20 mar, 2019
Em 1944, a caminho do fim da Segunda Guerra Mundial, Hitler deu ordens ao alto-comando nazi que ainda ocupava Paris para que a capital francesa fosse incendiada, em rigor, para que os seus pontos-chave (como a Torre Eiffel) fossem dinamitados, de maneira a que a “libertação”, a ocorrer, apenas devolvesse aos parisienses ruínas.
O plano, felizmente, gorou-se; mas queimar Paris parece ser uma tentação e uma catástrofe histórica recorrentes. Em 1792, os jacobinos deitaram fogo às Tulherias; em 1871, a Comuna fez o mesmo ao Hôtel de Ville (a Câmara Municipal). Durante as duas Guerras Mundiais, os bombardeamentos massacraram a cidade; e no maio de 1968, o radicalismo estudantil varreu parte de Paris com uma “intifada” de pedras, barricadas, montras partidas e automóveis incendiados. Desde há 18 semanas consecutivas – e sem sinais de futuro abrandamento – os sábados à tarde nos Campos Elísios oferecem a pouco saudável “diversão” das manifestações dos “coletes amarelos”.
No passado fim de semana, foram cerca de 10 mil manifestantes, entre os quais o Ministério do Interior estima que tenha havido infiltração de mais de um milhar de extremistas ultraviolentos. Politizada ou inorgânica, com cabecilhas ou espontaneidade, a marcha saldou-se por 11 feridos, uma centena de detidos e uma dezena de lojas ou quiosques vandalizados e incendiados – com realce para o aristocrático restaurante Fouquet’s, pilhado por populares aos gritos de “morte aos ricos”. Emmanuel Macron andou a peregrinar por França, tentando dialogar com os concidadãos, descendo ao povo que o elegeu Presidente. Mas o “peuple français” deu em não gostar do aprumo milionário presidencial e da sua alegada política para ricos. Resultado: as marchas dos “coletes amarelos” já são “ataques à República” e o governo acaba de aprovar uma lei “anti-casseur”, ou seja, contra os desordeiros que partem tudo o que encontram pela frente.

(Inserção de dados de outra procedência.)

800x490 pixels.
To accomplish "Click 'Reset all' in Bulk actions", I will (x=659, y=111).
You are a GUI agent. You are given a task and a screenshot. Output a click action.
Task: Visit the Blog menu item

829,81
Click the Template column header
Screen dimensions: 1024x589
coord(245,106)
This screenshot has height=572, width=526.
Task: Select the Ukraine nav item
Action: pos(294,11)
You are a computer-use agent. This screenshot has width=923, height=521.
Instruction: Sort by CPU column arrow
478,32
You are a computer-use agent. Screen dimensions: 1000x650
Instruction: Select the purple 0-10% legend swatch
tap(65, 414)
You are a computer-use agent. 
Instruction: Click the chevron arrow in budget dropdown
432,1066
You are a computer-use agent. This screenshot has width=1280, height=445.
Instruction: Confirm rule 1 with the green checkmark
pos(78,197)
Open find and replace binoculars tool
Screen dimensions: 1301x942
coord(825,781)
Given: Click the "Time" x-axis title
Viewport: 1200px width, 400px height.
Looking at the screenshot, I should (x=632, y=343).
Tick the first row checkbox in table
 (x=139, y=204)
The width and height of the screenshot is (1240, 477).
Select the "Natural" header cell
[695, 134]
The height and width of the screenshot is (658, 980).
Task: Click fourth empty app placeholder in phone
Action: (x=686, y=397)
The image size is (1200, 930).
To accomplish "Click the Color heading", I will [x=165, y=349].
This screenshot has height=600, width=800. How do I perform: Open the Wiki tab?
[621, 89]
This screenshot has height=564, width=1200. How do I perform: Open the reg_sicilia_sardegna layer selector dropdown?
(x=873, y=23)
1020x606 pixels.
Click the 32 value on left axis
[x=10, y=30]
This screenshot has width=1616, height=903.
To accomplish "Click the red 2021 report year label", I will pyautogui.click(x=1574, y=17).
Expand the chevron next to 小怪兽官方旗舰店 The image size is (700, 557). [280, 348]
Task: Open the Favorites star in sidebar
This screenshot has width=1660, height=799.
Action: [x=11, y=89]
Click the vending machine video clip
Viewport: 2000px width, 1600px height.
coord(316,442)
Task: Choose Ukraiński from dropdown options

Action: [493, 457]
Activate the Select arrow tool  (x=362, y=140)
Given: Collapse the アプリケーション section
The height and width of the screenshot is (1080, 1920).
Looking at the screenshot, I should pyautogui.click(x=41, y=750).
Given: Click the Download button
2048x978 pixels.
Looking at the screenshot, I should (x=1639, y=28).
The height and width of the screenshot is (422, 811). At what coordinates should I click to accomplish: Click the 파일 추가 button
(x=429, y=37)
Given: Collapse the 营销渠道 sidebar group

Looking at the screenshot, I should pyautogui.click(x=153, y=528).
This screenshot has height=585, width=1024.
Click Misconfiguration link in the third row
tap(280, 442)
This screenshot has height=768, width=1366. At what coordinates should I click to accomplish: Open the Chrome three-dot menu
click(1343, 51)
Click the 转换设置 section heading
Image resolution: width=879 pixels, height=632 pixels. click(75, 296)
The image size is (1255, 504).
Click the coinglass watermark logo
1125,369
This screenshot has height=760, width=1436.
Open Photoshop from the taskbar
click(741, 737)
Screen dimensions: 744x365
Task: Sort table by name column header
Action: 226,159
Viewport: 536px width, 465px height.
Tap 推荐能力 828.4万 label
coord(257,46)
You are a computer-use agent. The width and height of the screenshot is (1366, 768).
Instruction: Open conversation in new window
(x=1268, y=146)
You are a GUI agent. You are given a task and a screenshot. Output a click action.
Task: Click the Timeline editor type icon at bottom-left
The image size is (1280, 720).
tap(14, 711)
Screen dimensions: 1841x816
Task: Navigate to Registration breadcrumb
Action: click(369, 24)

Cada país tem os seus problemas e os seus protestantes. Há-os em Paris e em Bruxelas, em Londres e em Madrid, e por toda a Europa se sente, com maior ou menor expressão, um descontentamento surdo e larvar, com crescentes sinais de justicialismo e de militância antissistema. As democracias gemem sob uma crescente tenaz que a testa e a exaure, e cujas extremidades são ocupadas tanto pela extrema-esquerda como pela extrema-direita. A primeira expressa uma espécie de “internacional” dos excluídos do progresso, aflitos pela diminuição do nível de vida, pelo desemprego, pelos salários congelados, pelos impostos e pela inflação. A segunda, que também cavalga estas bandeiras, soma a isto um discurso de autodefesa, que é de ódio contra o “outro”, o estrangeiro, o migrante, o que vem para partilhar o que a democracia e a liberdade ainda oferecem a quem tem a bênção de viver nelas.
Fora da Europa, há protestos no Brasil, onde a esquerda ressente Bolsonaro, ou na Venezuela, onde quem não é de esquerda já não quer Maduro. Nos EUA, os discursos dos muros e os “hate speeches” das redes sociais fomentam supremacistas brancos, do género do atirador solitário e louco que perpetrou, há dias, o atentado islamofóbico na Nova Zelândia, um dos lugares mais pacíficos do mundo. Por todo o globo, os tempos são de incerteza e os radicalismos espreitam oportunidade para golpearem democracias cansadas. No velho continente, haverá eleições europeias em maio. Muitos sinais indicam que elas serão, e pelas piores razões, decisivas para o futuro da Europa – e por isso também para Portugal, onde ainda vamos podendo (até quando?) apregoar o milagre de sermos um “oásis” de paz num mundo em “guerra”.